Passage given:
----
Why Brand-to-Demand is B2B’s Next Big Leap

An ANA InSites Exclusive Interview with Tom Stein, Chairman and Chief Brand Officer, Stein IAS. Interview by Bill Zengel, B2B Practice Leader, ANA

As B2B marketers look ahead to the ANA Masters of B2B Marketing Conference (www.ana.net/b2b), taking place June 2-4 at the Ritz-Carlton in Naples, Florida, there’s one session that promises to frame the future of our industry. I had the opportunity to sit down with Tom Stein, a B2B Hall of Fame inductee and Chairman and Chief Brand Officer at Stein IAS. Stein is a perennial thought leader and changemaker whose agency has won more B2 Awards than any other. He’ll be taking the stage in Naples with Natalie Osborn, Vice President of Brand Marketing and Creative at SAS, to unveil the latest insights from the ANA-Stein IAS Brand-to-Demand Maturity Study. What follows is a preview of that conversation -- and a compelling invitation to join us in Florida for what’s sure to be a landmark gathering for the B2B community.
----
Data segment:
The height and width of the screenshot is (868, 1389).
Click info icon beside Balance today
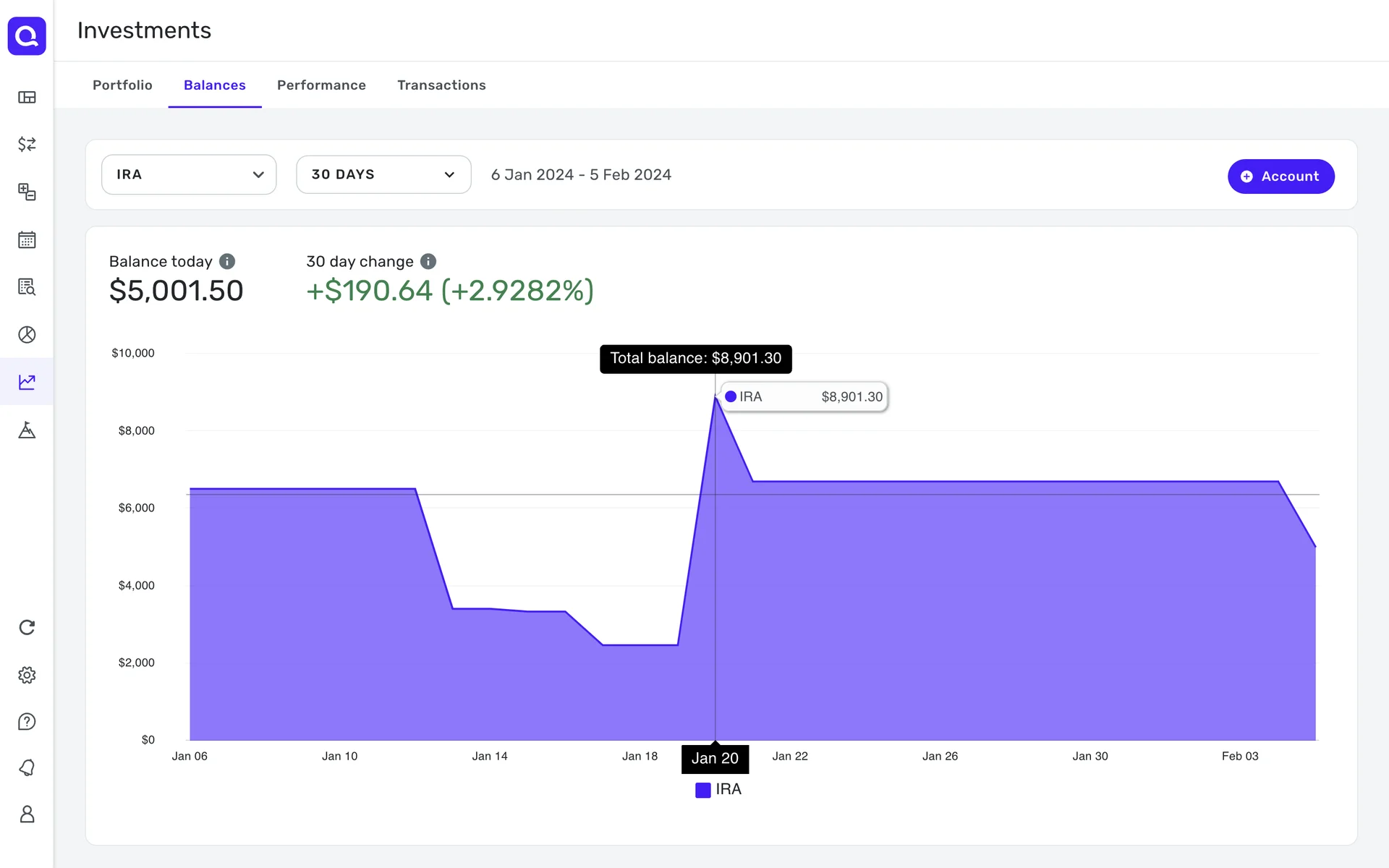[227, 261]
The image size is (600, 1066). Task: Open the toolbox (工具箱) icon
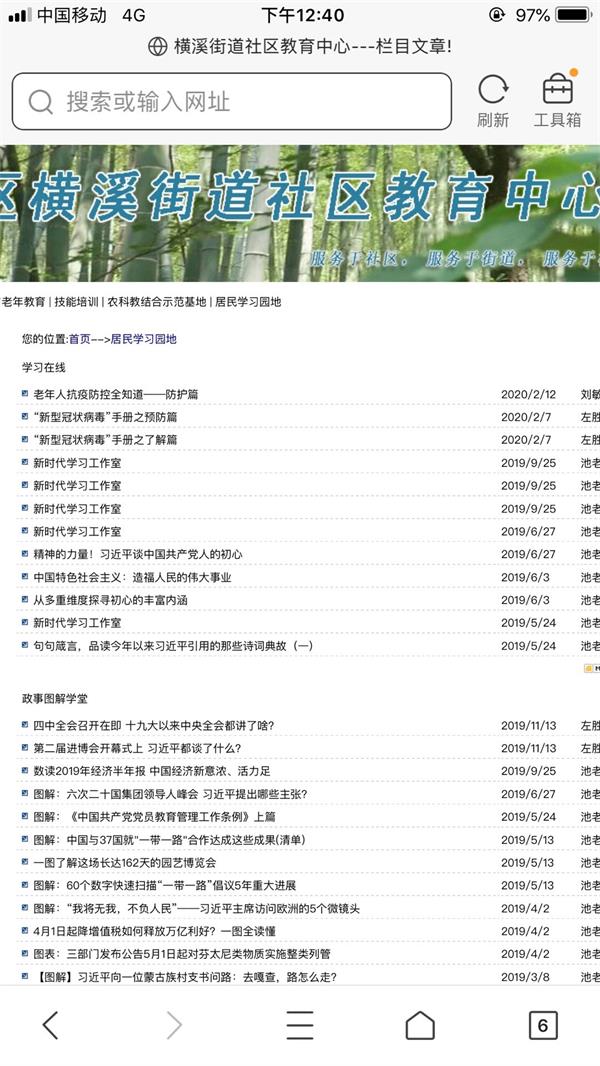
----
Set task 1: In the brand-to-demand interview introduction, who will share the stage with Tom Stein in Naples?
Set task 2: Extend the brand-to-demand interview introduction, picking up after its final sentence.

Task response 1: Natalie Osborn, Vice President of Brand Marketing and Creative at SAS.

Task response 2:
ZENGEL: Tom, you're speaking at the upcoming Masters of B2B Marketing Conference. What will you be sharing, and why should busy leaders make the time to be there?

STEIN: I’ll be diving into the concept of the Brand-to-Demand Experience -- what we call BDX -- which reflects a seismic shift in how B2B marketing is being approached. For too long, brand and demand were treated as separate disciplines, each with its own teams, KPIs, and budgets. This fragmentation led to disjointed customer experiences and missed growth opportunities.

At Stein IAS, we’ve long advocated for unifying brand and demand into a full-funnel approach. We launched the first Brand-to-Demand Conference with the ANA last year, which led to the development of a comprehensive playbook and maturity model -- now adopted and enhanced through collaboration with WARC and LinkedIn. We’re seeing leading companies, like SAS, already on this journey, and at the conference, Natalie Osborn and I will share the findings of our just-completed Brand-to-Demand Maturity Study.

Why should marketers attend? Because BDX isn’t just a theory -- it’s where B2B marketing is headed. It's the growth engine of the now and the next. If you care about driving effectiveness and efficiency in your go-to-market strategy, this session is a must.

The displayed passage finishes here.